SHORT EXERCISE - Rewrite the data below with "screenshot" replaced by "screen capture" and everything else unchanged. Leave the pictures out of your answer.

[Entries taken from a collection]
- - - - - - -

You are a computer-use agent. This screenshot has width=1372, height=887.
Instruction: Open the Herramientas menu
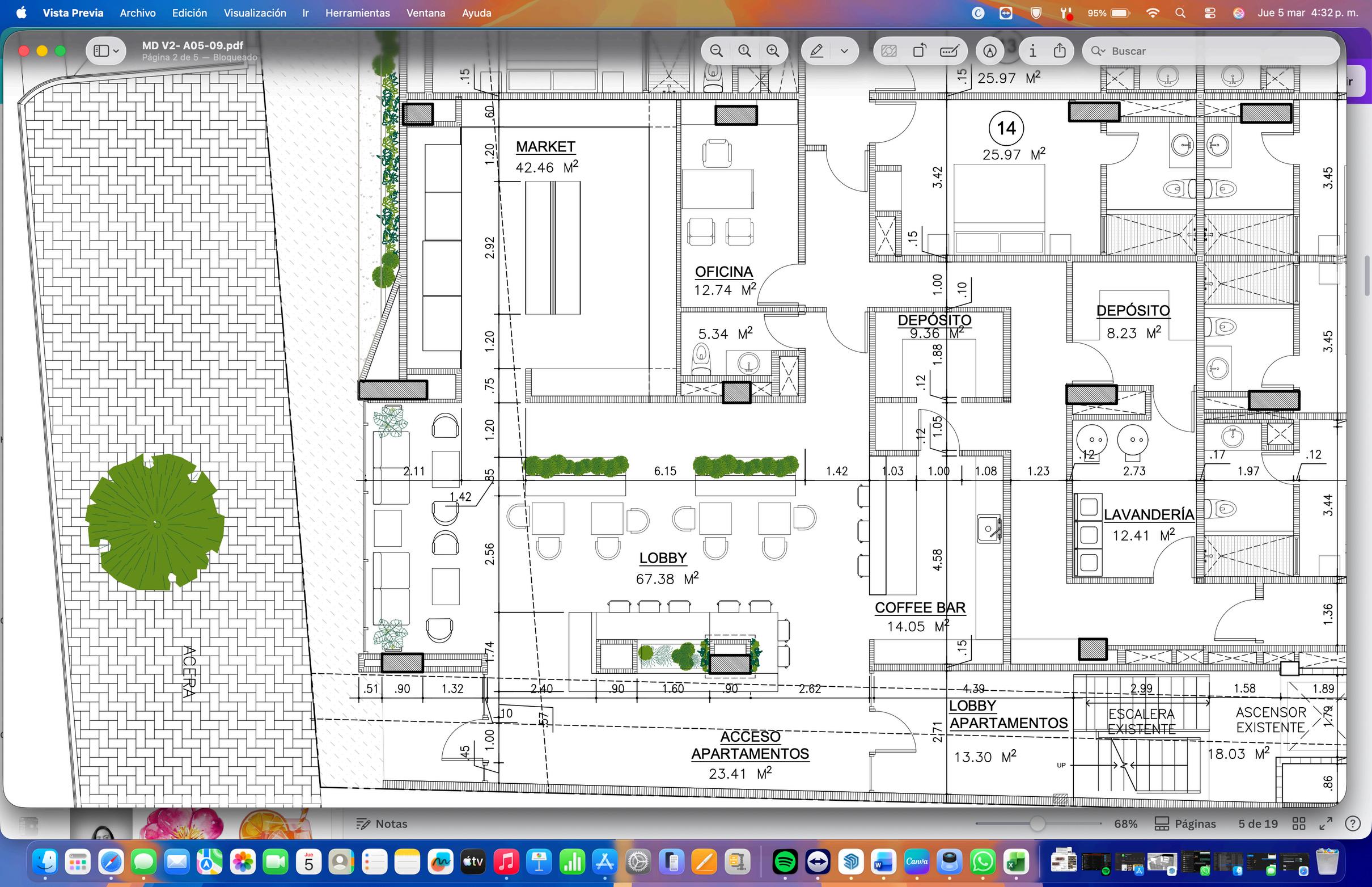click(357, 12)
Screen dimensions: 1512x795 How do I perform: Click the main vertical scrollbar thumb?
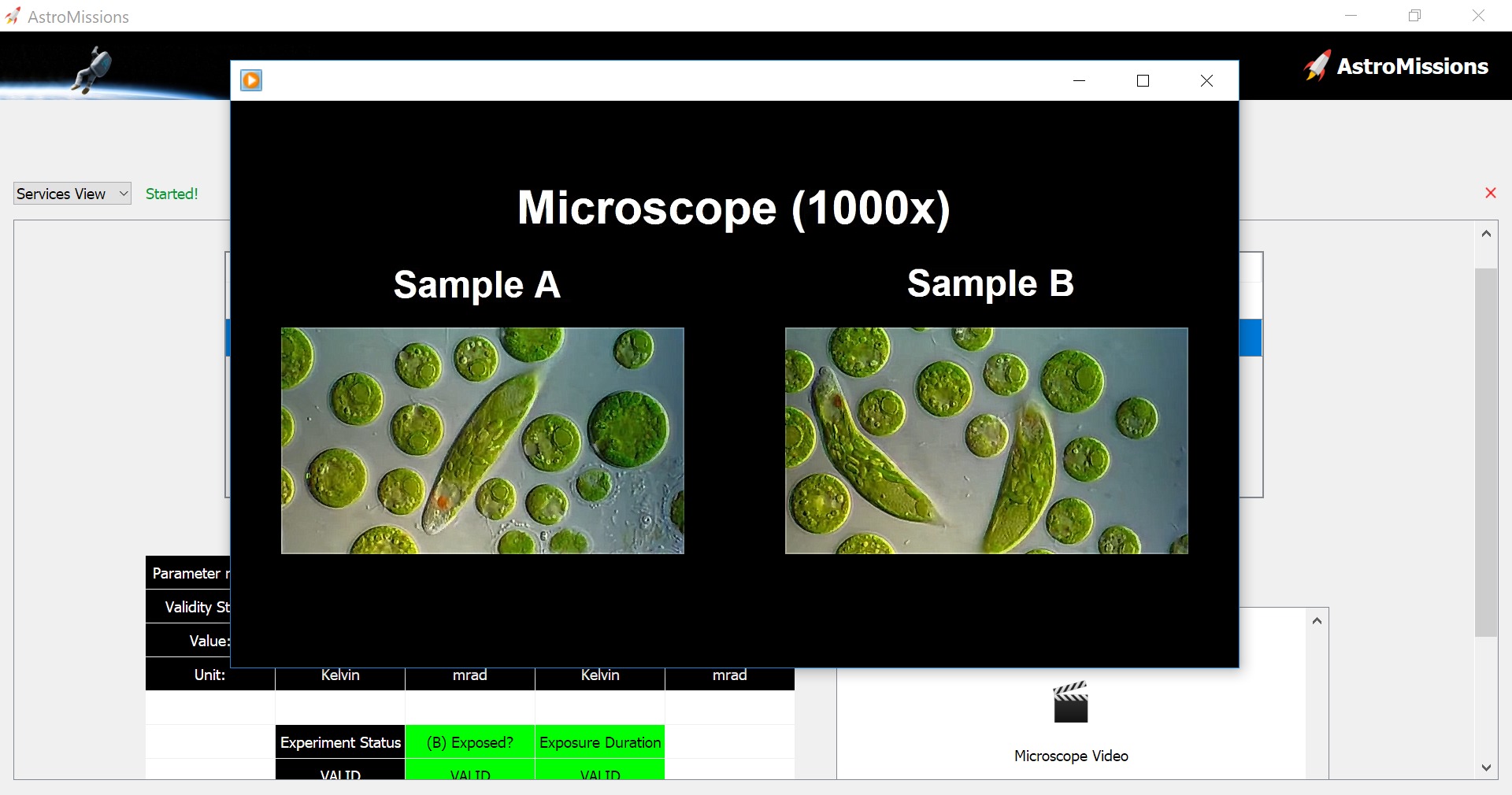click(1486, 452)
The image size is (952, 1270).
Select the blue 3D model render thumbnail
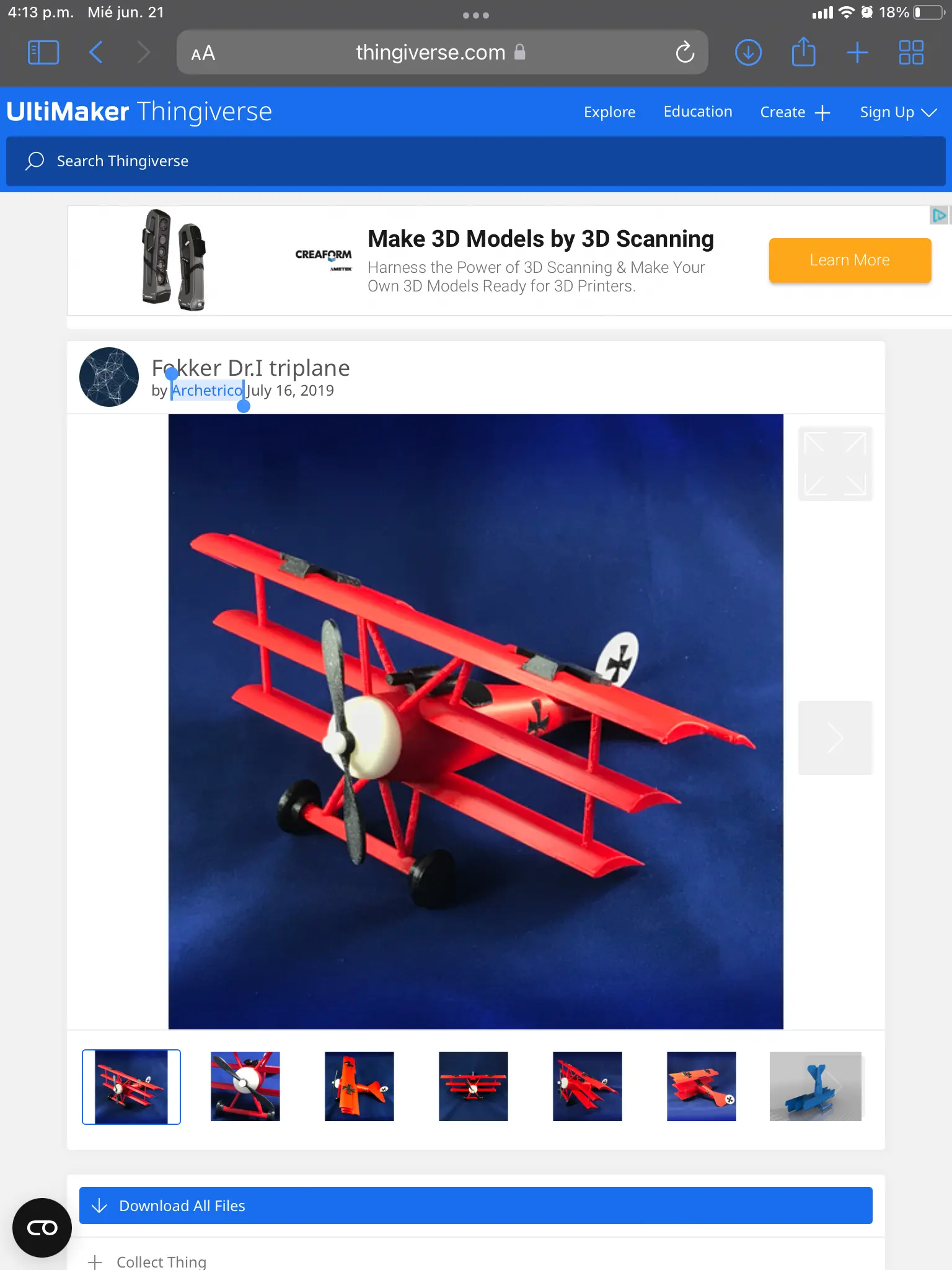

- - - - - - -

RESPONSE -
You are a computer-use agent. This screen capture has width=1372, height=887.
Instruction: Open the Herramientas menu
click(357, 12)
Screen dimensions: 1512x795 How do I perform: Click the main vertical scrollbar thumb?
click(1486, 452)
The image size is (952, 1270).
Select the blue 3D model render thumbnail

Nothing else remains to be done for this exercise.